**EXERCISE AIM:** Collect every line in the items below that contains the word "icon".

**DATASET EXTRACT:**
☆ ☆ ☆ ☆

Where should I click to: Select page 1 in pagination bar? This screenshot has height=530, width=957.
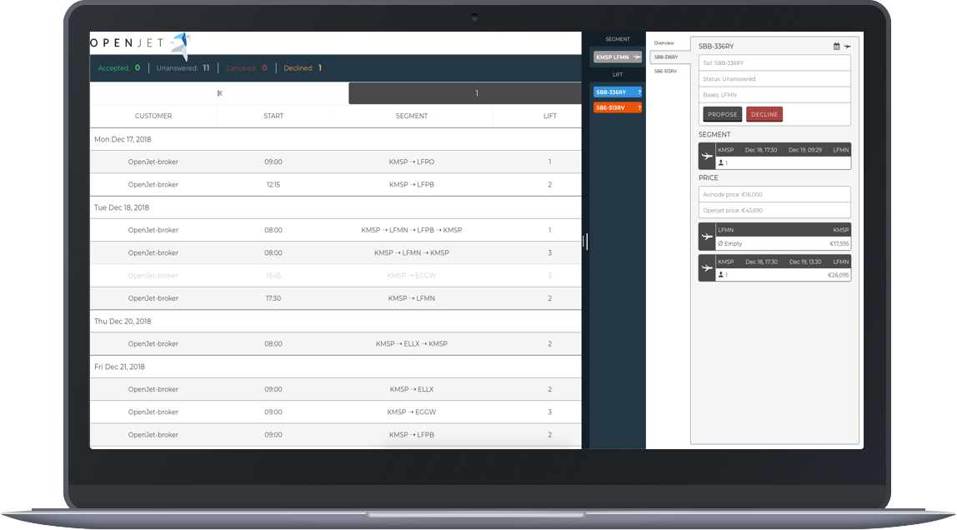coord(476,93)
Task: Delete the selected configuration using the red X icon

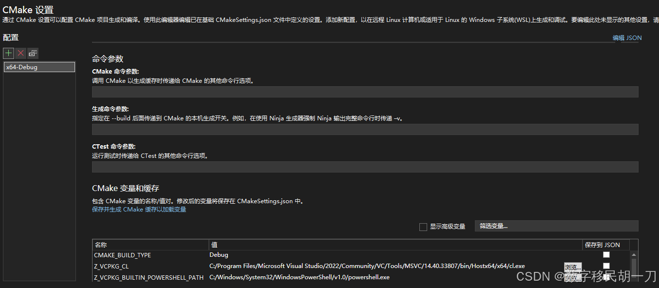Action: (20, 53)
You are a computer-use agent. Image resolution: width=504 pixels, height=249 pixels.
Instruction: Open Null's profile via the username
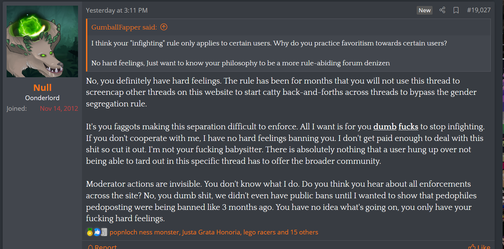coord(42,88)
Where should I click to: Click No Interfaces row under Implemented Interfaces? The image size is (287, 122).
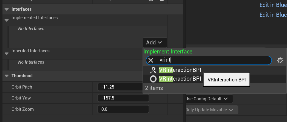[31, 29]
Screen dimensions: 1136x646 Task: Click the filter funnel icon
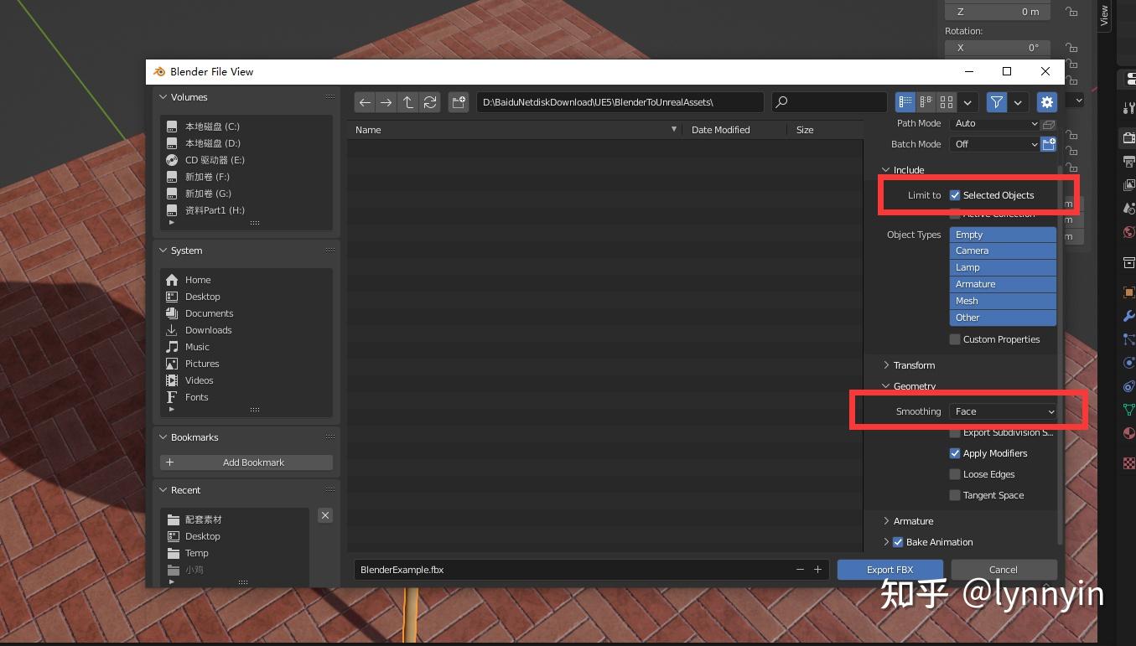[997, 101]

☆ ☆ ☆ ☆

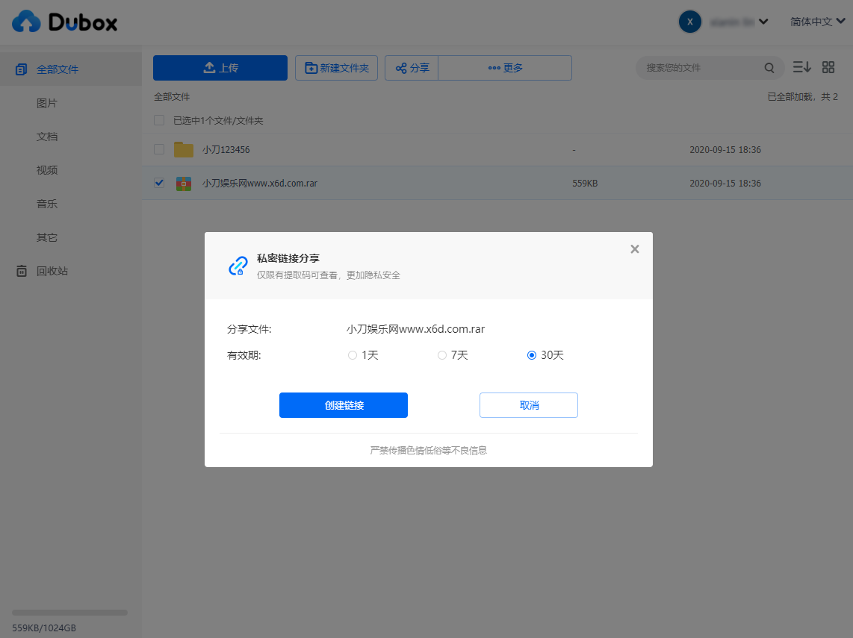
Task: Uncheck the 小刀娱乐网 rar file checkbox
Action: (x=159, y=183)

☆ ☆ ☆ ☆

**TASK OUTPUT:**
Task: Delete the selected configuration using the red X icon
Screen dimensions: 1136x646 Task: Click the filter funnel icon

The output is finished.